One priority from Microsoft is, unsurprisingly, to play a role in shaping these rules. The company waged a lobbying effort during the drafting of California’s AI Transparency Act, which Horvitz said made the legislation’s requirements on how tech companies must disclose AI-generated content “a bit more realistic.”

But another is a very real concern about what could happen if the rollout of such content-verification technology is done poorly. Lawmakers are demanding tools that can verify what’s real, but the tools are fragile. If labeling systems are rushed out, inconsistently applied, or frequently wrong, people could come to distrust them altogether, and the entire effort would backfire. That’s why the researchers argue that it may be better in some cases to show nothing at all than a verdict that could be wrong.

Inadequate tools could also create new avenues for what the researchers call sociotechnical attacks. Imagine that someone takes a real image of a fraught political event and uses an AI tool to change only an inconsequential share of pixels in the image. When it spreads online, it could be misleadingly classified by platforms as AI-manipulated. But combining provenance and watermark tools would mean platforms could clarify that the content was only partially AI generated, and point out where the changes were made.
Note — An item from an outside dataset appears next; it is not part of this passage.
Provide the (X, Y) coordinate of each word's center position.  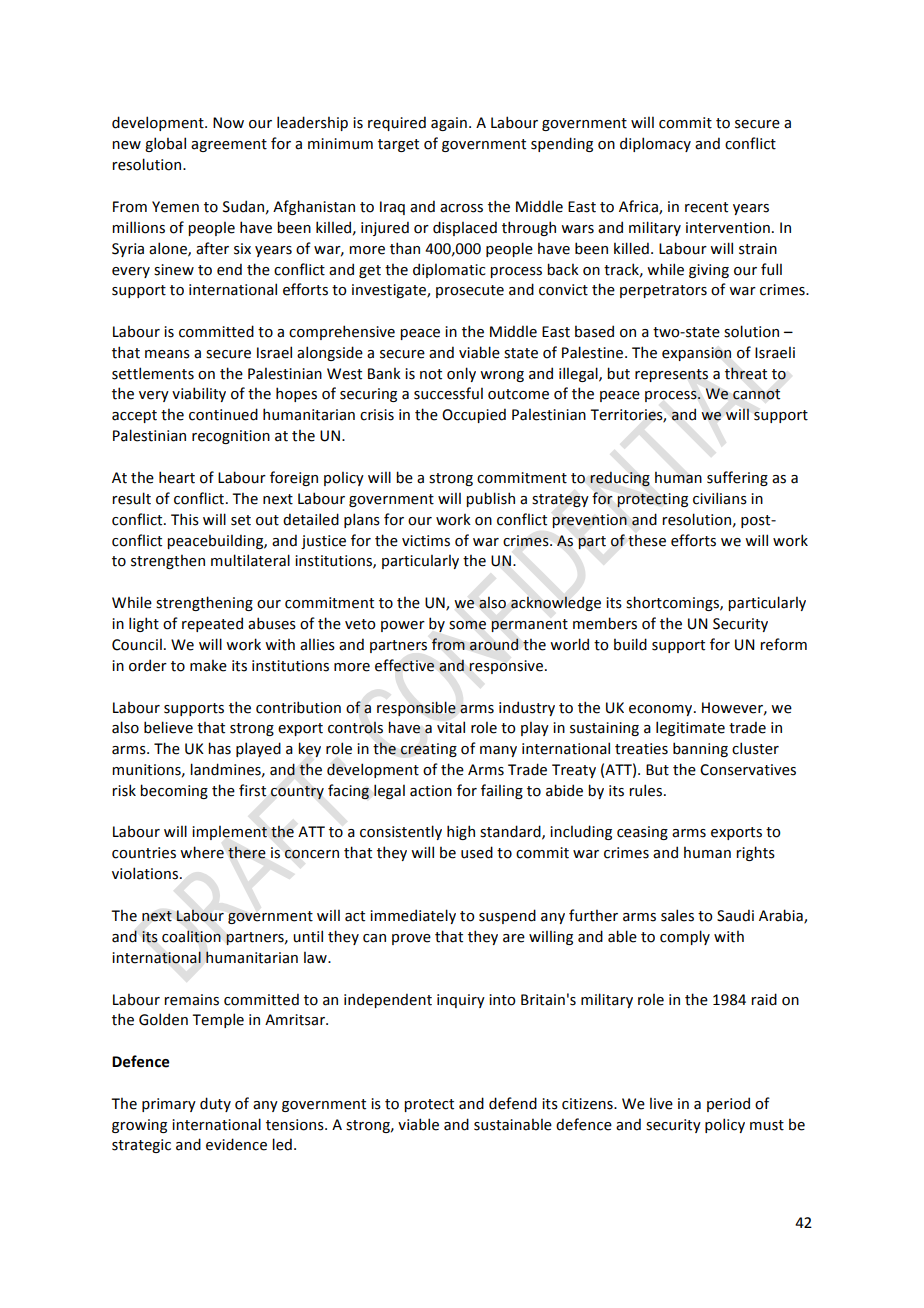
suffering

California’s AI Transparency Act will be the first major test of these tools in the US, but enforcement could be challenged by President Trump’s executive order from late last year seeking to curtail state AI regulations that are “burdensome” to the industry. The administration has also generally taken a posture against efforts to curb disinformation, and last year, via DOGE, it canceled grants related to misinformation. And, of course, official government channels in the Trump administration have shared content manipulated with AI (MIT Technology Review reported that the Department of Homeland Security, for example, uses video generators from Google and Adobe to make content it shares with the public).

I asked Horvitz whether fake content from this source worries him as much as that coming from the rest of social media. He initially declined to comment, but then he said, “Governments have not been outside the sectors that have been behind various kinds of manipulative disinformation, and this is worldwide.”